The truck twisted and turned down the windy backcountry road. The road side lined with large norway and white pines with the occasional clump of birch trees adding a splash of white to an otherwise verdant landscape.
My grandfather sat behind the truck’s steering wheel and I was wedged in the cab’s small back seat. A cab that needed to be extended an additional 3 feet in order to be comfortable, but as a young boy sitting sideways and cramped in a pickup truck was cool enough.
I remember looking at the center console of the truck and noticed one of those square packages of Halls cough drops. The blue foil wrapper glinting in the sun made the cough drops look irresistible. I raised my hand to my mouth and eked out a small cough.
“You okay Daniel?” my grandfather asked from the front seat.
“I think I have a cough.” I said as my grandmother sat in the passenger seat puffing away on a freshly lit cigarette. “Do you think I could have one of those cough drops?”
My grandfather reached down to the console and picked up the package and handed them back to me. I tore the package open and out popped a perfectly wrapped cough drop. I unwrapped it and held it to the window for examination.
I had eaten the cherry Halls before, but never the blue ones. The whiteness of the drop intrigued me as I slowly turned it in my chubby little hand. I smelled the drop and then popped it into my mouth. The nose clearing and sinus opening mentholated cough drop filled my senses. I started to gag and wanted to throw up. I didn’t like the blue Halls any more than the cherry ones. They all tasted gross to me.
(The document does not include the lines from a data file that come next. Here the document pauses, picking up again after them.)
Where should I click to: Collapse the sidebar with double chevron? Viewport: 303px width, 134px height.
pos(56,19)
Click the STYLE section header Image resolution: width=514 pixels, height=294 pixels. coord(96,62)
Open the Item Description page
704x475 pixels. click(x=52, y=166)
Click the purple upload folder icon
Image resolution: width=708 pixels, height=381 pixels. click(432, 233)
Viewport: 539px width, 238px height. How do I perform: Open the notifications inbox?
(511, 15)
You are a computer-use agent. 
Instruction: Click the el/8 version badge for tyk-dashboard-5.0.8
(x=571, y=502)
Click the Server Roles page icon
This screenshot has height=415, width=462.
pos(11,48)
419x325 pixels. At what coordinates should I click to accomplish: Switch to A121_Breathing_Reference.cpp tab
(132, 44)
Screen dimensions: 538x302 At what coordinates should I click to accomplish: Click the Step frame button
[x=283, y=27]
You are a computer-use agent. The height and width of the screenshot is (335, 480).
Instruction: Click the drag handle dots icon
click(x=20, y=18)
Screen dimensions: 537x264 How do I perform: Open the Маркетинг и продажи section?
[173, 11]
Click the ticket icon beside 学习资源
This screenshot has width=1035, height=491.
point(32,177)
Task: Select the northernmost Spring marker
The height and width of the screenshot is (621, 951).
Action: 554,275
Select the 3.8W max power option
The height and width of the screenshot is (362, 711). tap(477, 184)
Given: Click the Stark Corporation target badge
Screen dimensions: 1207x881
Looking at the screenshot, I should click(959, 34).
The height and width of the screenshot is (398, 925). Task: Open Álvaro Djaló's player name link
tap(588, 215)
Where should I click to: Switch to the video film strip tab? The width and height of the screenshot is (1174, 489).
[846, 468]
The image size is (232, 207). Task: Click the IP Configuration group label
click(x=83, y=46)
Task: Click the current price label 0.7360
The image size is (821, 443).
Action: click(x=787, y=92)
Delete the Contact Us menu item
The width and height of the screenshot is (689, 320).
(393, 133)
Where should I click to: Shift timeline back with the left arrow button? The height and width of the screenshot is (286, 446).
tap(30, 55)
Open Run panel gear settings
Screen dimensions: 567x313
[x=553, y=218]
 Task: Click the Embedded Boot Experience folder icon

This ordinary moment in time has become one of my most treasured memories of my grandfather who passed away a short while after the Halls incident. At the time it happened it was a seemingly insignificant event an event more easily forgotten than remembered, but for some reason it has been remembered and held close to my heart for all these years.
It is the ordinary in our lives that can become the extraordinary. Moments of cleaning up the house, a conversation about life or whose turn it is to take out the trash all can become the extraordinary memories that are so cherished after someone passes. How these seemingly insignificant and mundane events can become so cherished remains a mystery to me. I can’t remember what I ate for dinner last night, but yet can still picture myself in that truck all those years ago.
As I write this there are dishes to do, toys to be put away and laundry to be folded. All simple everyday tasks, chores that for most parents are simply ordinary everyday chores. And yet as I prepare myself to complete these simple jobs I think back to that moment in time, when a simple exchange between a Grandfather and grandson forged in my brain a lasting memory. For you see it is out of the ordinary in our lives the extraordinary happens. Cherish every moment in life, no matter how mundane.